Copy out word for word the lines starting with the one that contains "This screenshot has width=1568, height=773." and continuing through the one that contains "pyautogui.click(x=553, y=277)", including both of those lines.

───── WORKING DATA

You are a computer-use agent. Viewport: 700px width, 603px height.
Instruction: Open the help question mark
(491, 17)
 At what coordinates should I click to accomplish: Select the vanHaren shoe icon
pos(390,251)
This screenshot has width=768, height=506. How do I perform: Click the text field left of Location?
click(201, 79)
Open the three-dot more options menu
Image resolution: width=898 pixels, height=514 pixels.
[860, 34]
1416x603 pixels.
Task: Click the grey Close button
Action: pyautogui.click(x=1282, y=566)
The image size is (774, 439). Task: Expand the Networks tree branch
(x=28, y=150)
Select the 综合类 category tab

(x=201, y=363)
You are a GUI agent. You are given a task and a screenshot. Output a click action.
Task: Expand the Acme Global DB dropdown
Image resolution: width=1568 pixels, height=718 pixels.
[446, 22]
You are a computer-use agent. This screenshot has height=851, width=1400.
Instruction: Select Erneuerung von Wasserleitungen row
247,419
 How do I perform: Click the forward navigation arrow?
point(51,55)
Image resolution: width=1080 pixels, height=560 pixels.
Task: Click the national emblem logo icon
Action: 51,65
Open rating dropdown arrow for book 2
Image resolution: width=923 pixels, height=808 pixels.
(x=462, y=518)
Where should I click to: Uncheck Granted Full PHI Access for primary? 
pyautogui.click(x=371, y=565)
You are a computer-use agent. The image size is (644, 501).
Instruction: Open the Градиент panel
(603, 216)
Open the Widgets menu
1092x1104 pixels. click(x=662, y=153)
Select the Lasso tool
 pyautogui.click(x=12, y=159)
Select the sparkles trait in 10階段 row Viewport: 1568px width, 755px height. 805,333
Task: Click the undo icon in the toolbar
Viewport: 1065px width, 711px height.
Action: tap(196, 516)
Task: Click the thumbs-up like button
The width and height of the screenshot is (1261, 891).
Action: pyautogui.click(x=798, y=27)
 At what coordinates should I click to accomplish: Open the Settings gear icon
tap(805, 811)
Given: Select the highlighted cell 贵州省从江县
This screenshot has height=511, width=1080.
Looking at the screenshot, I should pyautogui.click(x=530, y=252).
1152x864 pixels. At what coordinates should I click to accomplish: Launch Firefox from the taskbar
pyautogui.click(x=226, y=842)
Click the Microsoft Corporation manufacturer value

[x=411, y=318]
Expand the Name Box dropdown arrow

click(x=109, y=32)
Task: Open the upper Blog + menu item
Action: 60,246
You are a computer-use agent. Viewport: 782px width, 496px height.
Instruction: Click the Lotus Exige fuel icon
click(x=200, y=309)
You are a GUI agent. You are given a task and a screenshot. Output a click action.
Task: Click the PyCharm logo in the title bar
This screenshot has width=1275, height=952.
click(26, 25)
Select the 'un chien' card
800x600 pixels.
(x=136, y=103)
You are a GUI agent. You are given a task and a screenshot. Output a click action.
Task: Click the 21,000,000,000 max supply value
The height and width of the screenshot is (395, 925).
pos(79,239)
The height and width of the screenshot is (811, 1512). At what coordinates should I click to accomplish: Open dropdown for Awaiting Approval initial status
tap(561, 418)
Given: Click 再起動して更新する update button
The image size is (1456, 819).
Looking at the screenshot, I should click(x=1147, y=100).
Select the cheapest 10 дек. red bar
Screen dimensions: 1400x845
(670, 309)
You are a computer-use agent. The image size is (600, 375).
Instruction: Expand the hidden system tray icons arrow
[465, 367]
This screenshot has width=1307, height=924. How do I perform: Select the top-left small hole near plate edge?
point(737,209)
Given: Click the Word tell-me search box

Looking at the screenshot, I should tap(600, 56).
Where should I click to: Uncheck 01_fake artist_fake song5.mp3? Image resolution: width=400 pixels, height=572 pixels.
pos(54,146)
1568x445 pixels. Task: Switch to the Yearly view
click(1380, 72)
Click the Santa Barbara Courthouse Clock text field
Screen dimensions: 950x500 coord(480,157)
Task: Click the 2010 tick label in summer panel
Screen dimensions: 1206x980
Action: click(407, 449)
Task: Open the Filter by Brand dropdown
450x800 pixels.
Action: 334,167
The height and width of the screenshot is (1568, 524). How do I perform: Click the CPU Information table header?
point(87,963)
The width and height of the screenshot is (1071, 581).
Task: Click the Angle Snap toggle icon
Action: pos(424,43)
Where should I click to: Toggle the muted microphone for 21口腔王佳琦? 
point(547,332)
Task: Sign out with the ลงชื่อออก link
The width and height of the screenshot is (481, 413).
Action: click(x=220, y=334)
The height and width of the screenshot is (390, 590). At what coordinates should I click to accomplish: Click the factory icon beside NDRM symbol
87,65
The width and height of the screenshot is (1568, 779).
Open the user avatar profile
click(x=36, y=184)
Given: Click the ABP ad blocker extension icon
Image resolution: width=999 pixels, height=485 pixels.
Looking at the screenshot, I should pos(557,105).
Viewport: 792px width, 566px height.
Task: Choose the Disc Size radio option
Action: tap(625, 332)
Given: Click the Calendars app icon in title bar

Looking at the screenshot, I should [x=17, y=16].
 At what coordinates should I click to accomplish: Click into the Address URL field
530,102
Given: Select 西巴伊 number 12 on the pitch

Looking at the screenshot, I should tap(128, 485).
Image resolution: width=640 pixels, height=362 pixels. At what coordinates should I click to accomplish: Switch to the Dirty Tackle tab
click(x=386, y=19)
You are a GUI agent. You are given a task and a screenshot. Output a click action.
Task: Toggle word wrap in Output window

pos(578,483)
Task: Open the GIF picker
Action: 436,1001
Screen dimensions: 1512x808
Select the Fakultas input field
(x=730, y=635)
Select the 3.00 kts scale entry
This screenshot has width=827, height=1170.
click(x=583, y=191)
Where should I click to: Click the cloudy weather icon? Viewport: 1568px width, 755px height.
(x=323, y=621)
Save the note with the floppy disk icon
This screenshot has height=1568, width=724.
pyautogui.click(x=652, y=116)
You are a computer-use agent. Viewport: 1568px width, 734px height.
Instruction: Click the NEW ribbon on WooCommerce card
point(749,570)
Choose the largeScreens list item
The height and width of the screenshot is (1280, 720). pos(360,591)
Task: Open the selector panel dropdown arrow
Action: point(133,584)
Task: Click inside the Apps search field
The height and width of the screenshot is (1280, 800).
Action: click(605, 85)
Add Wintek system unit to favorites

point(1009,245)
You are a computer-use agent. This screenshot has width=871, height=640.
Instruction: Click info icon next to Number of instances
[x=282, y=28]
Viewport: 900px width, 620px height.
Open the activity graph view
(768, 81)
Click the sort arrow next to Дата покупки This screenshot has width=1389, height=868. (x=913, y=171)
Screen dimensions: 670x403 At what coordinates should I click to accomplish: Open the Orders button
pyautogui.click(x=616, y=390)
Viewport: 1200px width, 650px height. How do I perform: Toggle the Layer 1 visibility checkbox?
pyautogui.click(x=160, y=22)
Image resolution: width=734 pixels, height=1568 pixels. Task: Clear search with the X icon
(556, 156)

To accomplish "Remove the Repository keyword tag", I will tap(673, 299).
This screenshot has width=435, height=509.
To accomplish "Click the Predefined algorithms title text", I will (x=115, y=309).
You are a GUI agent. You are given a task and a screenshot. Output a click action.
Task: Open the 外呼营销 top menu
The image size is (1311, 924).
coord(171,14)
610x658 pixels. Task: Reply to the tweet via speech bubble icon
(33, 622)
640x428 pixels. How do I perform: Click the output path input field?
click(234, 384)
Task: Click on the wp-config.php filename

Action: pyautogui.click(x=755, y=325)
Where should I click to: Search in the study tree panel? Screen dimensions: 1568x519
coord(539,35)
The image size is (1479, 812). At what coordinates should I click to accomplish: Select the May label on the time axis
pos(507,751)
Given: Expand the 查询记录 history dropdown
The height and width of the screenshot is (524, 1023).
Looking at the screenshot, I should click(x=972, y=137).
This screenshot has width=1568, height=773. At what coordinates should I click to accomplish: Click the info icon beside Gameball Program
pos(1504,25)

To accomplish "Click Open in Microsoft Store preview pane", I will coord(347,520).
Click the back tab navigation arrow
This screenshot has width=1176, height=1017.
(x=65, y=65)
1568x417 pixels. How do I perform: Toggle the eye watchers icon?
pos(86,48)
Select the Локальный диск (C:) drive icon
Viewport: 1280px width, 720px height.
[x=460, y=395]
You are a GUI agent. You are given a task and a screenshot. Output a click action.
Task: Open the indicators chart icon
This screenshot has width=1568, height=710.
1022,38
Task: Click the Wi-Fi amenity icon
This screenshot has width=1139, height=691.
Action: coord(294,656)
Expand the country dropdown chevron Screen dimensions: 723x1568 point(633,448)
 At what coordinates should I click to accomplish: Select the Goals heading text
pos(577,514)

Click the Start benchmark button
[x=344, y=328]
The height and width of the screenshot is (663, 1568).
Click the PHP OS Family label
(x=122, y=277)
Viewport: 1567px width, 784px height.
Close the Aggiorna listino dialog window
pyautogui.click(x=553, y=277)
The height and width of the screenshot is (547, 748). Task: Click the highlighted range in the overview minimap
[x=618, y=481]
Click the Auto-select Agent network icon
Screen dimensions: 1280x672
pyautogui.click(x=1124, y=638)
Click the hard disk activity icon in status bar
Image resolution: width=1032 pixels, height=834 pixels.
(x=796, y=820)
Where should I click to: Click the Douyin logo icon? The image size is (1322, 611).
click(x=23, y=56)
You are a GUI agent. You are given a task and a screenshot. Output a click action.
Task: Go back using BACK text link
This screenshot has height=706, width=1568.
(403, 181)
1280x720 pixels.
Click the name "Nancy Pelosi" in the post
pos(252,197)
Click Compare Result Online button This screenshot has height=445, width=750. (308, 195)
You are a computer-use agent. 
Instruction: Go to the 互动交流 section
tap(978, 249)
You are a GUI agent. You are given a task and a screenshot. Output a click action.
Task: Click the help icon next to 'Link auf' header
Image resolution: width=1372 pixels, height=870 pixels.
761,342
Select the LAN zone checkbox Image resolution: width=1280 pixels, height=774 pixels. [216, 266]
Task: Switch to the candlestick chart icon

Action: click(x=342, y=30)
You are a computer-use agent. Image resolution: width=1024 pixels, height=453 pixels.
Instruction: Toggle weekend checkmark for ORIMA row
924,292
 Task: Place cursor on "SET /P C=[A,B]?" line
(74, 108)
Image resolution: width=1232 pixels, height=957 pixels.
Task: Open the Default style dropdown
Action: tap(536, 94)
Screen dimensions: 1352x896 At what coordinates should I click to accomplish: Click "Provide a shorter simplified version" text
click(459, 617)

──────────

• [SOLUTION TO THE EXERCISE]
This screenshot has width=1568, height=773. At what coordinates should I click to accomplish: Click the info icon beside Gameball Program
pos(1504,25)

To accomplish "Click Open in Microsoft Store preview pane", I will coord(347,520).
Click the back tab navigation arrow
This screenshot has width=1176, height=1017.
(x=65, y=65)
1568x417 pixels. How do I perform: Toggle the eye watchers icon?
pos(86,48)
Select the Локальный диск (C:) drive icon
Viewport: 1280px width, 720px height.
[x=460, y=395]
You are a GUI agent. You are given a task and a screenshot. Output a click action.
Task: Open the indicators chart icon
This screenshot has width=1568, height=710.
1022,38
Task: Click the Wi-Fi amenity icon
This screenshot has width=1139, height=691.
Action: coord(294,656)
Expand the country dropdown chevron Screen dimensions: 723x1568 point(633,448)
 At what coordinates should I click to accomplish: Select the Goals heading text
pos(577,514)

Click the Start benchmark button
[x=344, y=328]
The height and width of the screenshot is (663, 1568).
Click the PHP OS Family label
(x=122, y=277)
Viewport: 1567px width, 784px height.
Close the Aggiorna listino dialog window
pyautogui.click(x=553, y=277)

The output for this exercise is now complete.